One of the key beliefs of President Obama and his advisors is that health technologies can make a significant difference to the quality and cost of care. In a recent speech at the Heritage Foundation, Professor Richard Epstein of the University of Chicago challenged this notion, maintaining that adoption of technology by government seldom goes well. It was not clear if he would also maintain that the government seldom gives effective impetus to adoption of new technologies in the private sector. Lots of counterexamples exist there: the Interstate Highways system leading to big box retailing and Walmart; ARPANET leading to Google.

In any case, Epstein maintains that if a technology’s value exceeds its price, it will be adopted by the private sector without any help from the government. That may hold true in a perfect market, but the healthcare system is far from perfect.

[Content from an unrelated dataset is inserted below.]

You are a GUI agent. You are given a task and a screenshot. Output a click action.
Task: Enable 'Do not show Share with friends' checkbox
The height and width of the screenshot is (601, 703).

Is there a concise way of understanding the features of the healthcare system that have made private-sector innovation unable to stem the tide of cost? Epstein would likely cite government interference, particularly the unique tax treatment of employer-provided healthcare.
In Super Crunchers, Ian Ayres makes the case the increasingly powerful databases and processing power can significantly change how industries operate, including the medical field. Experience, however, seems to validate Epstein’s position. So far, large deployments of evidence-based medicine and pay-for-performance systems appear far and few between. A few notable examples do exist: Medicare bundles payments to hospitals based on diagnosis, forcing hospitals to internalize some incentives for efficiencies; California has the Pay for Performance Program; The Leapfrog Group of Fortune 500 employers has pursued making data on medical cost and outcomes more widely available. While these groups may have laid the foundation, it appears that the economics of healthcare payments has not changed much. The California Pay for Performance coalition, founded in 2001 set the modest goal in 2006 of 10% of physician compensation being outcome-based by 2010.

Blame it on doctor resistance? In that case, it may be a first mover problem and therefore a perfect example of a place for government to get involved.

Hal Luft has said that carriers just don’t have the incentives. Large employers are self-insured, which minimizes the carrier’s skin in the game. Moreover, helping the doctors keep costs down and deliver good outcomes helps the other insurance companies, since most doctors participate in multiple carrier networks.

Is an Accountable Care Organization a better model? Kaiser says no true ACOs exist today, but organizations like Claremont Partners do perform the kinds of longitudinal analysis and intervention that we would expect to see from an ACO.

This blog entry and the questions raised will be refined and answered in the coming days.